Sunday, 23 May 2010

#13 I live in Brooklyn. By choice.

The Williamsburg Bridge and Lower Manhattan from DUMBO

The title - a Truman Capote quote - alludes to Brooklyn's hard-edged past. Recent past, really. Even in the early 90s, the old Dutch township of Breukelen was mostly a no-go area for Manhattanites. Times have changed. The relentless gentrification of even the grittiest corners of Manhattan (the Meatpacking district, the Bowery, Alphabet City, Harlem) has forced many modestly wealthy city folks across the East River.
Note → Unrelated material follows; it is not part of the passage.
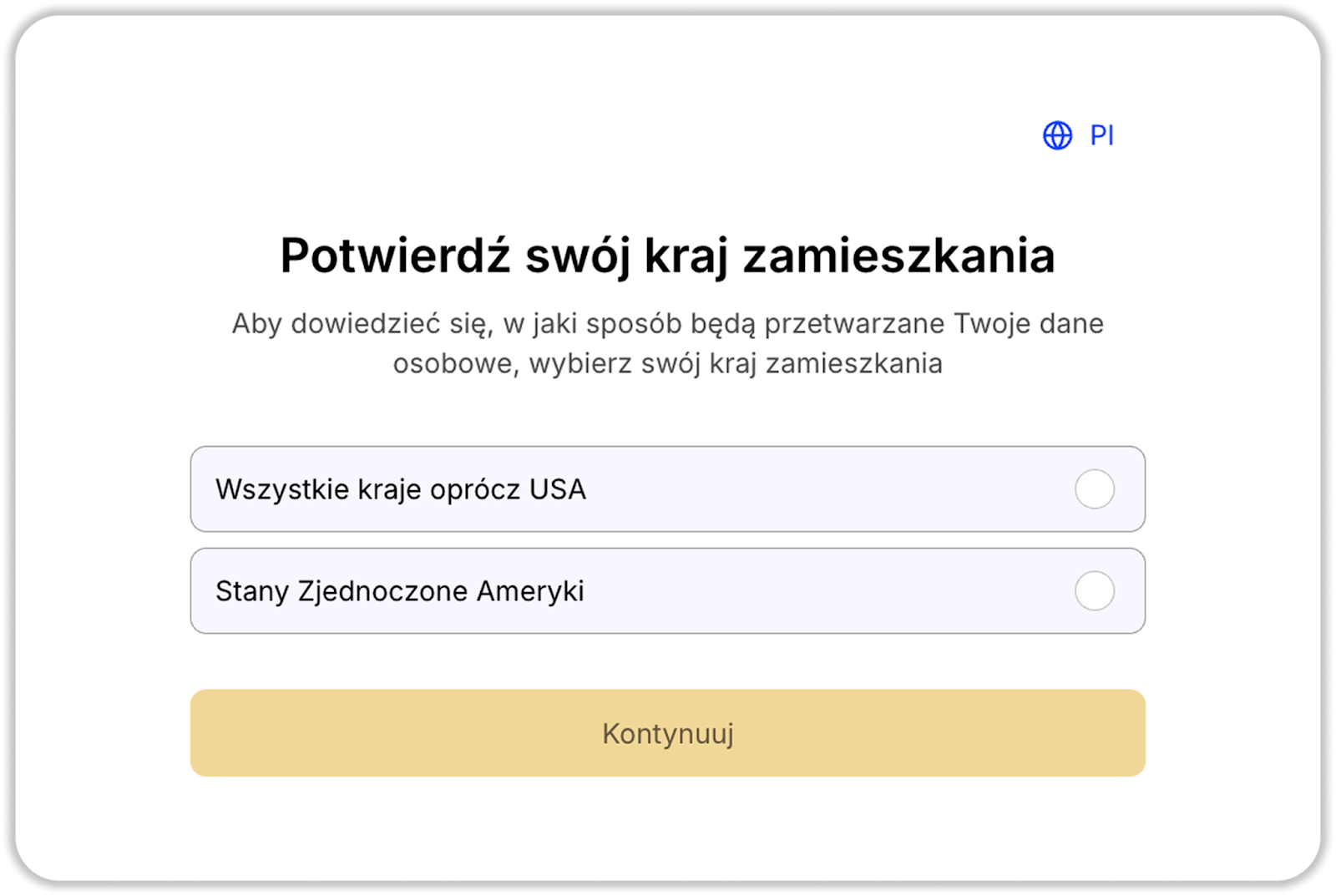Click the word 'Kontynuuj' on the button

click(x=667, y=733)
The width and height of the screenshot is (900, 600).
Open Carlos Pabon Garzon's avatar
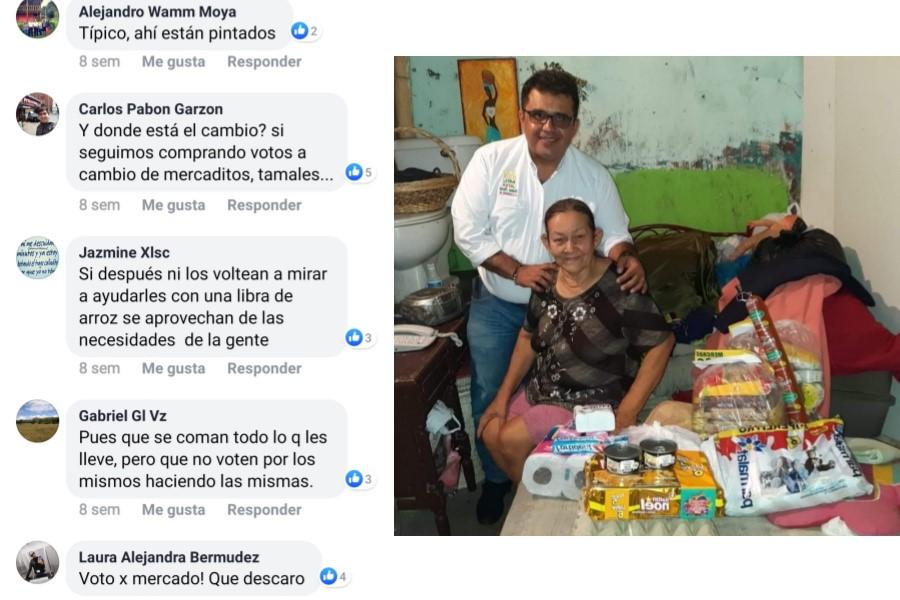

They weren't all pushed, mind; many jumped. Brooklyn is attractive for all kinds of reasons - big living spaces (relative to Manhattan), a rich cultural heritage (the aforementioned Truman Capote, Woody Allen, Benjamin Britten, Aaron Copland, Jay-Z and Notorious B.I.G. have all called these hallowed streets home), some stunning museums and parks, breathtaking views of Manhattan, and top notch transport links. Oh, and no tourists.

The clincher, though, is Brooklyn's delivery on the melting pot dream - Hassidic Jews, Muslim and Christian African-Americans, Eastern European emigrants and Hispanics from all over South America live cheek by jowl. It feels how you imagine New York should feel.

Anyway, I too have now joined this...well, let's surrender to literary cliché and call it a 'tapestry'; it is more pertinent here than generally. For the next couple of months I'm living in a hostel in Bedford-Stuyvesant, about five minutes walk from where Jay-Z was born. (Did I mention I fucking love Jay-Z?) 'Bed-Stuy' suffers something of a hangover from its very bloody gangland past ('Bed-Stuy: Do or Die', as the saying goes), but is actually a beautiful place to live, with airy parks and wide, sleepy streets. I'm sharing a room with many sweaty traveler sorts in a feast of Bohemina bonhomie, drinking copiously, eating poorly, and washing rarely.